The provider did not have good systems in place to monitor the quality and safety of the service provided. The provider had undertaken quality audits in some areas but these had not been robust enough to capture the action required to improve the service.
Staff understood the various types of abuse to look out for to make sure people were protected from harm.
A number of new staff had been recruited in the last 12 months. Staff had not completed induction training. The training records evidenced that staff had not always received the training needed to give them the skills and knowledge to care for people. Staff confirmed they had received regular supervision with the provider. Staff told us they felt well supported by the provider.
People received medical assistance from healthcare professionals when they needed it. Staff recognised when people were not acting in their usual manner, which could evidence that they were in pain. However, action had not always been taken when sudden weight loss had occurred. One person had lost 7kg of weight between 01 March 2018 and 01 June 2018. This had not been reported to the person’s GP as a concern.
The building was suitable for the needs of the people who lived there. Some parts of the building looked a little dated and were in need of redecoration. This is an area for improvement.
Staff treated people with kindness and compassion. Staff knew people’s needs well and people told us they liked their staff and enjoyed their company. People and their relatives were consulted around their care and support and their views were acted upon. People’s dignity and privacy was respected and upheld and staff encouraged people to be as independent as possible.
People received personalised care which met their needs and care plans were person centred and up to date. Where known, people’s wishes around their end of life care were recorded. People were encouraged to take part in activities they liked. There had not been any complaints but people could raise any concerns they had with the provider.
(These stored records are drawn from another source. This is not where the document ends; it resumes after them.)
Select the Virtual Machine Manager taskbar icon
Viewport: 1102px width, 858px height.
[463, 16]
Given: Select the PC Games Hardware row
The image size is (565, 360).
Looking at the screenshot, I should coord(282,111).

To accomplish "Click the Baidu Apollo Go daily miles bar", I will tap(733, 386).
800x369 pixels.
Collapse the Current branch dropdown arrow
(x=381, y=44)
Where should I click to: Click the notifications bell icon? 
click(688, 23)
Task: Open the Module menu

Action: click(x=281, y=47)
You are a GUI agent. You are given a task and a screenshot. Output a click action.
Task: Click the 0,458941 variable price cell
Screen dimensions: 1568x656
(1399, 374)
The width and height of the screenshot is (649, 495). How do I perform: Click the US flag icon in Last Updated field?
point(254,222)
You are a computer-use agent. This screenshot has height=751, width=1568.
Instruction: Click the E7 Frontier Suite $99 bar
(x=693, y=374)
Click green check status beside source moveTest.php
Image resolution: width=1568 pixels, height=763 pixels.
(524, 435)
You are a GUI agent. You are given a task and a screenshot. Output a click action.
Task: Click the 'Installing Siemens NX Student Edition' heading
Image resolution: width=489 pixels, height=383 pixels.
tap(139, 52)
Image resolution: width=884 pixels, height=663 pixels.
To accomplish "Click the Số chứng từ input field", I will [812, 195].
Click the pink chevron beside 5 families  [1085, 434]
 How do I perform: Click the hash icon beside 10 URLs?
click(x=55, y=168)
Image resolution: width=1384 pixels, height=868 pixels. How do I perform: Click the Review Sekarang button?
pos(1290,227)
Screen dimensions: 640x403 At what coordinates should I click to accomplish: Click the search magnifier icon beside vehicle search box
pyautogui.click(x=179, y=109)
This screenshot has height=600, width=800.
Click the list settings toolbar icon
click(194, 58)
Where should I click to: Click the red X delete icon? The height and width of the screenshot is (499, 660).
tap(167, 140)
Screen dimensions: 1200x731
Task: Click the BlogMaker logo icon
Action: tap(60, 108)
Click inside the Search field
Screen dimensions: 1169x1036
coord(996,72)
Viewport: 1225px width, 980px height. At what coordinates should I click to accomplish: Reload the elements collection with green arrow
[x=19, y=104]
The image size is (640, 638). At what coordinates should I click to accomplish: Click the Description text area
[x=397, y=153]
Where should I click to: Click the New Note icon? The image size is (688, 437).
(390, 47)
The provider sought feedback from people, relatives, staff and health and social care professionals which was recorded and reviewed.
People knew the provider. Relatives had confidence in the management of the home. The provider had good oversight of the service. Some audits and checks were carried out by the provider. The provider told us they did not have any formal processes in place to audit and check people’s care plans, risk assessments and medicines practice. Quality assurance processes had not been successful in recognising all the issues we identified in this inspection.
The provider had purchased policies from an external company. Although policies and procedures were in place the provider was not always following these. People’s information was not always treated confidentially.
The provider kept up to date with good practice, local and national hot topics by attending provider and registered manager forums. Staff meetings were held on a regular basis to ensure that staff had opportunities to come together, share information and gain information from the management team.
The provider had notified CQC about important events such as safeguarding concerns, serious injuries and DoLS authorisations that had occurred. It is a legal requirement that a provider’s latest CQC inspection report rating is displayed at the service where a rating has been given. The provider had displayed the rating in the service.
We found three breaches of the Health and Social Care Act 2008 (Regulated Activities) Regulations and one breach of the Health and Social Care Act 2008. You can see what action we told the provider to take at the back of the full version of this report.